Open singhish opened 3 years ago
I can think of three options for how to do this:
first: keep the analysis in e-mission. To implement this, we would create a "development environment" that would include a docker-compose.yml
file that would launch a mongodb instance, an e-mission-server instance, load the data and run the pipeline. Then we can just retrieve the analysis results from the newly created e-mission-server instance and either compare directly or save to a file or ???. if people wanted to compare two algorithms, they would need to run two instances of the development environment (maybe a port 2323 and port 4545) and then we could compare against them.
Pro: minimal dev work on our side
Con: (1) JSON file export is useless, (2) hard for users to do interactive analysis, (3) harder for users to work with a full system rather than just the ML component can't use notebooks for example
second: pull out the algorithms so they can run from files. So every algorithm reads input data from the database, processes it, and saves back to the database.

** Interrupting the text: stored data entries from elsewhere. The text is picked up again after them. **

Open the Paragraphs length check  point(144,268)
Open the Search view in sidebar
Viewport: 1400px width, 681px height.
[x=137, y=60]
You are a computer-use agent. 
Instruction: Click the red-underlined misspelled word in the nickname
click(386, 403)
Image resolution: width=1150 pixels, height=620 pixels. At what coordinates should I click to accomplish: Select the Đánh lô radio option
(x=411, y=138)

The read/write is using the Timeseries interface (https://github.com/e-mission/e-mission-server/blob/master/emission/storage/timeseries/abstract_timeseries.py). If we provided an alternate implementation of the timeseries interface that worked with file data, we could just instantiate the algorithms with that data source and make it easier to run them in a notebook, for example.

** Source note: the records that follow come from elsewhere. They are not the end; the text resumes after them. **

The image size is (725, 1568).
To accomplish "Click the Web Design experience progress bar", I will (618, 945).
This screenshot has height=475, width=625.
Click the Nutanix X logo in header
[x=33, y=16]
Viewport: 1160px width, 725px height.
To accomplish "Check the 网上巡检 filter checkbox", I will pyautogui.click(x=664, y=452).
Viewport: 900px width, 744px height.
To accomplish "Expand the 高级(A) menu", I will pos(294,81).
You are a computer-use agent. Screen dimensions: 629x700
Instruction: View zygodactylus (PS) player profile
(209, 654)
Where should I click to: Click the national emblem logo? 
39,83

Con: more complex dev work on our side. @shankari will probably need to do at least some heavy lifting on the timeseries implementation. @singhish can change the references and fix bugs
Pro: more modular, makes it easier for us to publish a challenge later, makes it easier for other potential collaborators to work with our data....
third?: would be good to experiment with a potential third solution. I think that @singhish said that there was an embedded JSON database, similar to sqlite that works with JSON files. Could using that database simplify the process of creating a new timeseries interface?
Playing around with NEDB: an example notebook where:
/var/tmp/webserver.log
to find query example - e.g.
2021-03-26 20:14:27,545:DEBUG:123145524649984:Found 14 messages in response to query {'user_id': UUID('4aebf2e0-f097-4845-8652-2ada3a76dadd'), '$or': [{'metadata.key': 'statemachine/transition'}], 'metadata.write_ts': {'$lte': 1581048094.196096, '$gte': 1581005599.791271}}
make sure to change the UUID and the timestamps to data that you have actually loaded.
Timeseries_Sample.ipynb
to use the timeseries. you will need to add the e-mission server directory to your PYTHONPATH
Let's do the easy design first.
pip install
at least from a repo. Then we can just add them as dependencies to the emissioneval setup script, and everything will just work. This is the way to goThe goal of this project is to make it easier for others to come up with their own algorithms.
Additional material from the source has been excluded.